= Allsport =

Sports photography agency

The Allsport photography agency was started in 1968 by sports photographer Tony Duffy. It grew to become arguably the most highly respected sport photo agency in the world, and its photographers won numerous awards until acquisition by Getty Images in 1998.

Until 1968, Tony Duffy was an accountant and part-time photographer who shot track and field athletics in his spare time. He paid for himself to go to the 1968 Olympic Games in Mexico City.

At the 1968 Olympic Games, Bob Beamon broke the World Record in the Long Jump with a leap of 8m 90 or 29 ft 2½ inches. Crouched at the end of the long jump pit was Tony Duffy.

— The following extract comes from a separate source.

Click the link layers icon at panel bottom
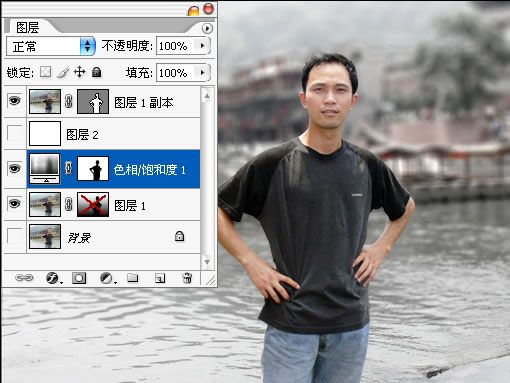click(x=24, y=278)
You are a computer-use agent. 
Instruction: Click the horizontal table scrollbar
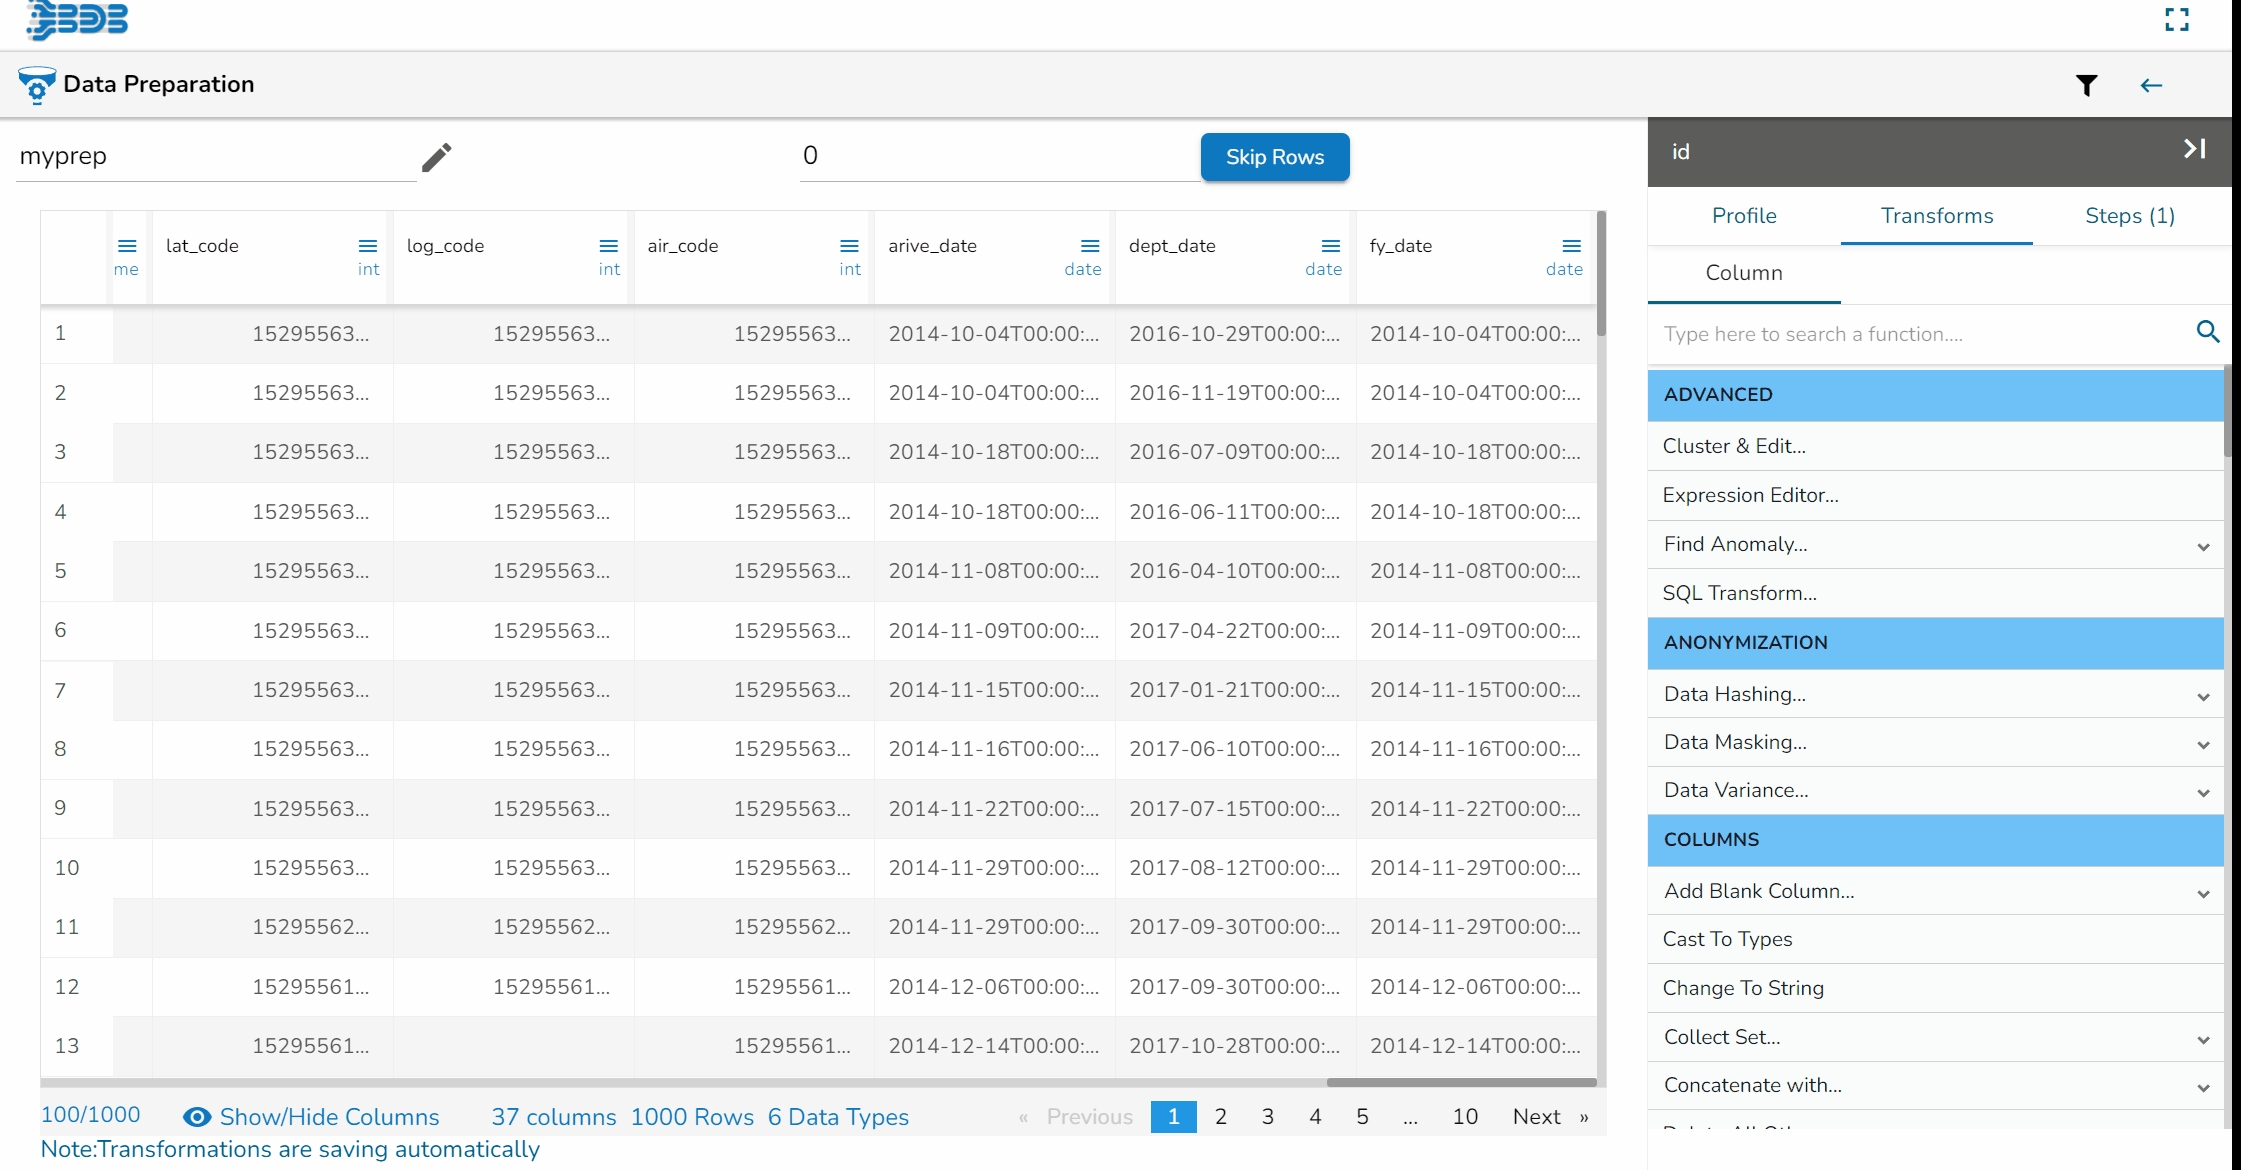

Duffy took a picture which, through wide re-production, is perhaps the definitive shot of this remarkable jump.
The Allsport agency was founded on the strength of his photograph of Beamon.

==1970s==

Tony Duffy was joined in the 1970s by photographers John Starr, Don Morley who was chief photographer of Sportsworld magazine and the official photographer for the British Olympic Association, and in 1971, Steve Powell. Powell would go on to become group managing director. Morley specialised in shooting motorsport, specifically motorbikes, and Starr took studio shots. Adrian Murrell joined in the mid seventies and became the agency's cricket specialist. Duffy's innovative feature 'Sport and the Body' brought his name and the name of the agency to a wider audience when published by the Sunday Times in 1973. The use of naked sports stars caused uproar and brought nationwide publicity.

==1980s==

The Allsport agency experienced tremendous growth throughout the 1980s, and in 1983 Tony Duffy moved to California to open the Allsport USA offices in Santa Monica. In 1985 he was joined by Mike Powell, the younger brother of Steve. David Cannon joined in 1982 as a general sport photographer specialising in football and golf. With Duffy working stateside, Bob Martin assumed the role of leading athletics photographer in Europe. Younger photographers such as Mike King, Simon Bruty, Chris Cole, Gray Mortimore, David Leah, Jonathan Daniel and Pascal Rondeau continued to create stunning and thought-provoking sport images.

In 1988 Allsport was appointed as official photographer to the International Olympic Committee. The first book in the Visions of Sport series was published to celebrate 20 years of Allsport, and included all of the famous images shot by Allsport photographers in its first 20 years.

==1990s==

In 1998 Allsport was acquired by Getty Images.